**TASK TO CARRY OUT**
Starting with the line containing "Close the Create Group panel" and going on through the line containing "Click inside the", write those entries out again, substituting "box" for "field" and leaving everything else unchanged.

**RAW RECORDS**
>>>>>
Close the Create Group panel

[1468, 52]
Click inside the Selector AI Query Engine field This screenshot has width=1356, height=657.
<<<<<
>>>>>
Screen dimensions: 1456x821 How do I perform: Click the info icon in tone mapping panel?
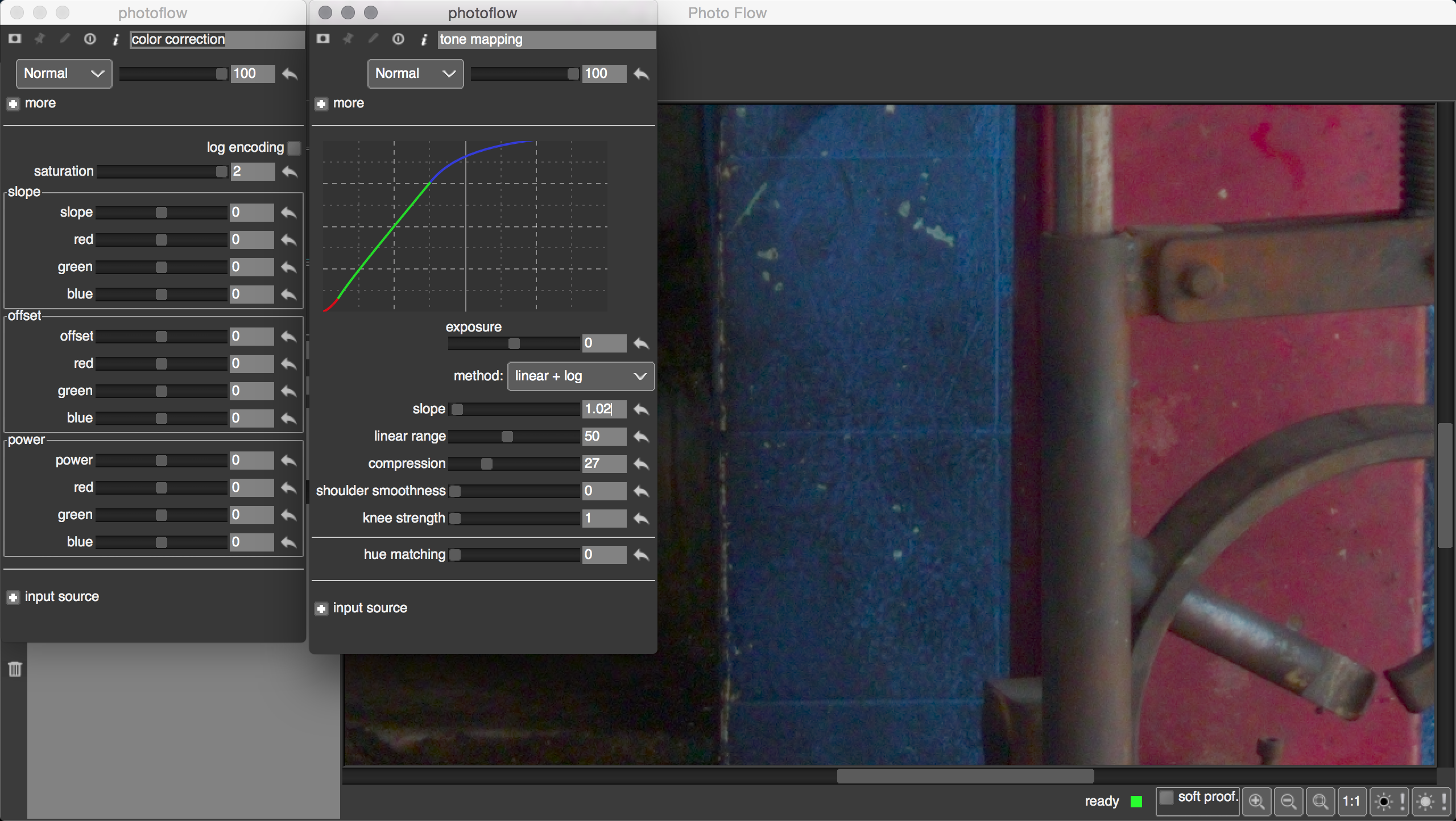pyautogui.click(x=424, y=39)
<<<<<
**FULL OUTPUT**
Close the Create Group panel

[1468, 52]
Click inside the Selector AI Query Engine box This screenshot has width=1356, height=657.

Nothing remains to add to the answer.